During the three-and-a-half days of the conference, visitors attended keynote lectures by top scientists and presentations by their fellow colleagues, as well as participated in panel discussions.

Keynote lectures

Dr. Ania Kwiatkowski, a keynote speaker at the conference, discussed her research of ion trapping techniques. These techniques can help measure masses, separate existing isomers, and discover new ones.

Kwiatkowski works at TRIUMF, Canada’s national particle accelerator that is co-managed by 21 universities, which includes U of T. The applications of her research are valuable to the field of astrophysics: since star formation is brought about by nuclear reactions and decays, scientists can model them in an accelerator to better their understanding of how stars are formed and destroyed. This may ultimately even help us understand why the universe was formed in the way that it was.

Another noteworthy keynote lecture was by Dr. Donna Strickland, who received the Nobel Prize in Physics for her research into nonlinear optics last year. In 1985, Strickland and her supervisor Gérard Mourou invented chirped pulse amplification, a technique for creating extremely intense pulses of light much more efficiently than before. Applications of the invention include laser eye surgery and high-precision laser cutting.

U of T’s student talents

During the poster session, undergraduate students from all over Canada presented their research on topics ranging from tiny low-energy atoms and thermal conductor microscopes to distant pulsating stars. The Varsity spoke with four U of T undergraduates who presented their posters at the conference.

Hanzhen Lin investigated a novel way of cooling atoms using a special cooling chamber and magnetic fields. Cold atoms are essentially very low-energy atoms that have low speeds and momenta, which means that they exhibit stronger wave-like properties than ‘regular’ atoms. The applications of cold atoms include quantum computing and quantum simulation, as well as creating exotic states of matter that cannot be observed in nature.

Grace Li set up an apparatus with a one-dimensional crystal at one end and a series of weights and sensors all along it. She then recorded the resonance frequencies of the sensors while varying the number of weights attached and the frequency of the oscillations, which allowed her to ‘translate’ quantum mechanics into classical mechanics.
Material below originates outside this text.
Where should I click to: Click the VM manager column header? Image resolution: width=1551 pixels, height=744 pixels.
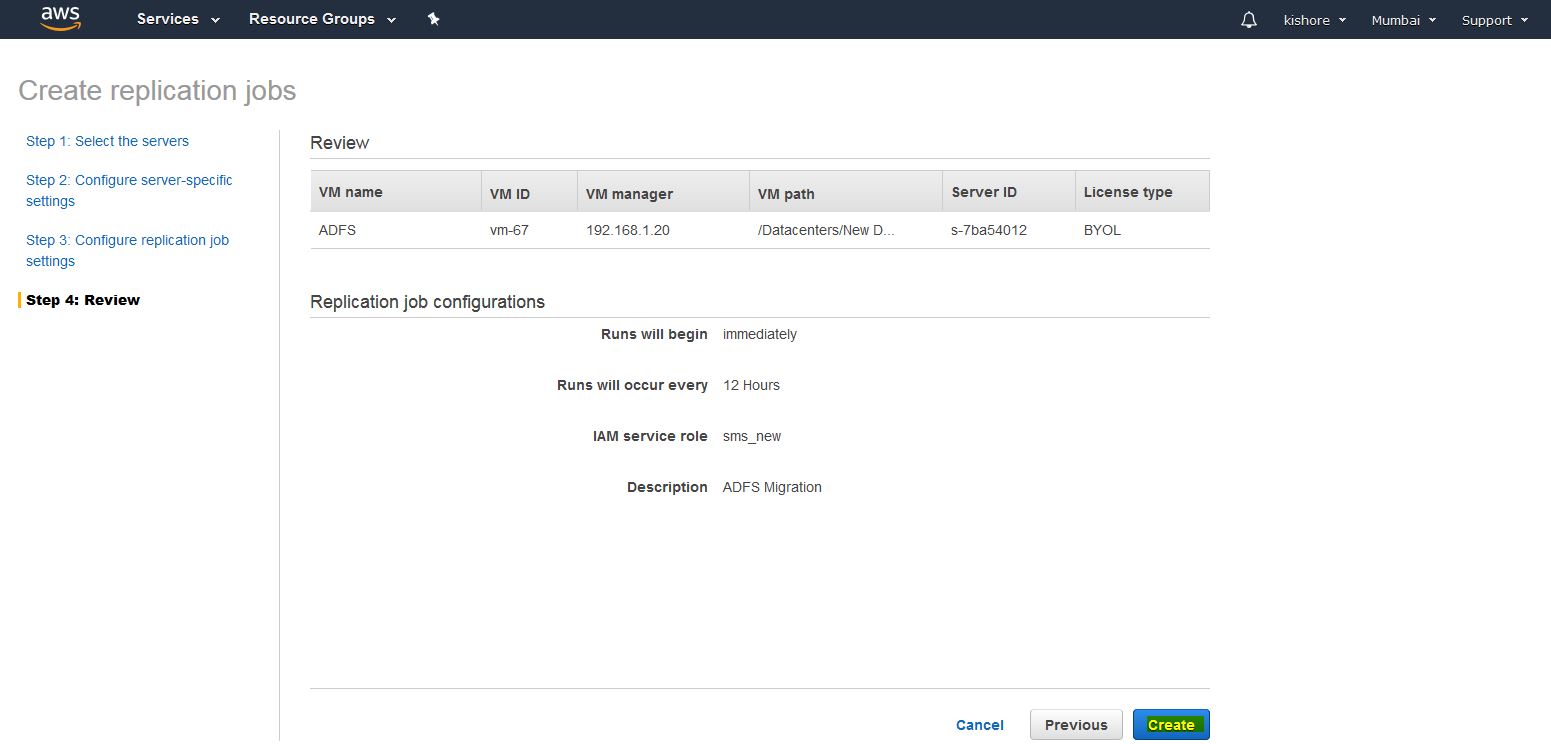click(x=629, y=193)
Rica Cristina Cruz looked into the trends in methane emissions in Toronto. She found that, although the levels of methane emissions seem to be decreasing over time, it is difficult to say whether the city is going in the right direction, since the emissions of other greenhouse gases may very well be increasing.

This summer, Lucy Ma and her team set about building a portable rubidium atomic clock that would not lose its accuracy in a weaker gravitational field due to special relativity, unlike regular clocks. The team members travelled to Timmins, Ontario, to launch the clock they had built on a hot air balloon, where they were then able to confirm that the clock was still accurate further away from the planet.

Diversity in physics

During a panel discussion on equity, diversity, and inclusivity in physics, all four panelists acknowledged that there are still massive disparities in the representation of marginalized groups. This includes racialized peoples, Indigenous peoples, women, and gender and sexual minorities — even as people nowadays are much more aware of the importance of diversity in science.

U of T alum Dr. Kevin Hewitt, who is now a professor at Dalhousie University, has been involved in outreach programs for Black Canadian junior high and high school students in Nova Scotia for almost two decades. His goal has been to bridge the achievement gap and encourage more Black youth to get involved in STEM subjects. He spoke with panelists Drs. H. Cynthia Chiang, Marie-Cécile Piro, and Michael Ramsey-Musolf.

Hewitt also agreed with the other speakers concerning the significance of role models for children looking into science as a career option. “You cannot be what you cannot see,” he stressed.